Quels sont les freins aux départs en vacances que vous observez ?
Alain Schmitt : Un tiers de Français ne partent pas en vacances. Cela s’explique par 50 % de motifs financiers et 50 % de motifs non-financiers, liés au travail, à l’état de santé, à des questions culturelles, à des peurs…
Frédéric Vigouroux : C’est pour cela que nous construisons vraiment ensemble le partenariat avec ATD Quart Monde, car nous savons bien que les freins ne sont pas simplement financiers. Il est nécessaire d’accompagner les personnes qui n’ont pas la vie simple. Quand vous ne savez pas comment vous nourrir à la fin du mois, c’est difficile de vous projeter sur un départ en vacances. Nous soutenons aussi ATD Quart Monde dans son plaidoyer pour un véritable droit aux vacances pour tous et dans ses démarches de Croisement des savoirs, notamment avec les professionnels du tourisme qui accueillent les personnes en situation de pauvreté dans leurs établissements.
Qu’apportent selon vous les vacances aux personnes que l’ANCV soutient ?
Frédéric Vigouroux : Après les deux années de Covid, nous avons le sentiment que les gens souhaitent travailler, avoir une vie sociale au travail, mais ils souhaitent aussi avoir des moments de farniente. Les vacances, c’est se donner la capacité de s’organiser dans un monde nouveau, de se reposer, de découvrir des cultures, des paysages, mais aussi les plaisirs de la vie. Dans le climat social actuel, la question du lien social est importante, quelle que soit la situation des gens, que ce soient les salariés, les personnes âgées, les personnes handicapées, les aidants, qui s’occupent tout au long de l’année de leur propre famille et ont besoin à un moment de l’année de souffler…

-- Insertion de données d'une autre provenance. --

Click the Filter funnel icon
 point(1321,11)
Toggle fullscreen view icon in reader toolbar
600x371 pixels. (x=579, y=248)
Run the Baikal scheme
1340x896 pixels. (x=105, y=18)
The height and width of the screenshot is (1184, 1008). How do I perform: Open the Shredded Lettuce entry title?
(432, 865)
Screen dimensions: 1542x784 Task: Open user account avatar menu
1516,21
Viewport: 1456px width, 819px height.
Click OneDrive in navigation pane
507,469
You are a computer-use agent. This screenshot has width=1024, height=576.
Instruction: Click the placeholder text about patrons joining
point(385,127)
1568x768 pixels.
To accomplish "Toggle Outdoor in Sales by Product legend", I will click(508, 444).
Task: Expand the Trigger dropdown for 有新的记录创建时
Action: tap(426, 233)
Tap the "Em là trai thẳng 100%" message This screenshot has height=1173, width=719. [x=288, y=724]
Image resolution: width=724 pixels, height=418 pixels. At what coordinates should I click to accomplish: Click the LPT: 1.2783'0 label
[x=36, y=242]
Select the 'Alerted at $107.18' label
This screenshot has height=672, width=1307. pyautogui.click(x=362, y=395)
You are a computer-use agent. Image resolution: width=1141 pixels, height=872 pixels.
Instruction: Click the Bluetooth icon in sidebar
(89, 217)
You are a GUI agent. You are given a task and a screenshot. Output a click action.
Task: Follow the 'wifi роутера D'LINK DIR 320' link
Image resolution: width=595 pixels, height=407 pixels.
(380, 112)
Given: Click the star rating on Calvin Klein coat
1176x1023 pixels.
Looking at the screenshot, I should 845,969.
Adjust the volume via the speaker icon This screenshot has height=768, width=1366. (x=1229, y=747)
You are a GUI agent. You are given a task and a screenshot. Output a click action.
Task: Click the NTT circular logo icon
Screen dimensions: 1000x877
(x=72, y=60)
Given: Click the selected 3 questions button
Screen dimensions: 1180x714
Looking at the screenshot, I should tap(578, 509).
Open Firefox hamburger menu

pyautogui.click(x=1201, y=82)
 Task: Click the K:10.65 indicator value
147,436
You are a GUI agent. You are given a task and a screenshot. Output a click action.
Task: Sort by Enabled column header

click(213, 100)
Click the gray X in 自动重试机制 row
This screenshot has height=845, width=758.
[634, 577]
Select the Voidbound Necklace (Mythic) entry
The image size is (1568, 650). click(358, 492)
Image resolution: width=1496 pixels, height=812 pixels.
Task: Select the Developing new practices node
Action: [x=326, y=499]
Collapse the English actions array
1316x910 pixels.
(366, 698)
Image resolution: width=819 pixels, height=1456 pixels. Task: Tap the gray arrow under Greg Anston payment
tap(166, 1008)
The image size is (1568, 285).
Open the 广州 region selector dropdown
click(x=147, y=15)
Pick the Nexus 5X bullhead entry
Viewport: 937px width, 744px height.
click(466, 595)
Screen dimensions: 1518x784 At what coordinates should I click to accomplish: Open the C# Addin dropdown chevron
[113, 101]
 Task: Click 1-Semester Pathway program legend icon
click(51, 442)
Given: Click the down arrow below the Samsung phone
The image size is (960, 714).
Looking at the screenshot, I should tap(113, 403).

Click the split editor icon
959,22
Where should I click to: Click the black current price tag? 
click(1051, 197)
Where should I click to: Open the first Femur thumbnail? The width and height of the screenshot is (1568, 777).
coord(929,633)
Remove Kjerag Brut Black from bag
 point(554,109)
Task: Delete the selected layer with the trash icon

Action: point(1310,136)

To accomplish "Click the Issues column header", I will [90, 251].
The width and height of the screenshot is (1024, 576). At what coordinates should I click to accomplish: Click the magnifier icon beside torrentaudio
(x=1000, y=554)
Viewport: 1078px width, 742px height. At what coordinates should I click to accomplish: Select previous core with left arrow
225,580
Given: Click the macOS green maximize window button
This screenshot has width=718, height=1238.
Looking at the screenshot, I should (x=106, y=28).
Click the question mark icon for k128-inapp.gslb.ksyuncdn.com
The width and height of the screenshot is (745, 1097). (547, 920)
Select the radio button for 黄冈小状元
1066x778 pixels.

Alain Schmitt : Les vacances sont un rite collectif, un facteur d’appartenance à la collectivité. Elles peuvent permettre le resserrement des liens familiaux, pour des familles ayant des quotidiens parfois compliqués. Elles sont aussi un facteur de socialisation, notamment pour les personnes âgées isolées. Pour les jeunes, elles peuvent apporter des compétences transférables ensuite au quotidien : organiser un séjour, se confronter à d’autres environnements, préparer un budget… Les vacances sont un vecteur de développement social pour tout le monde.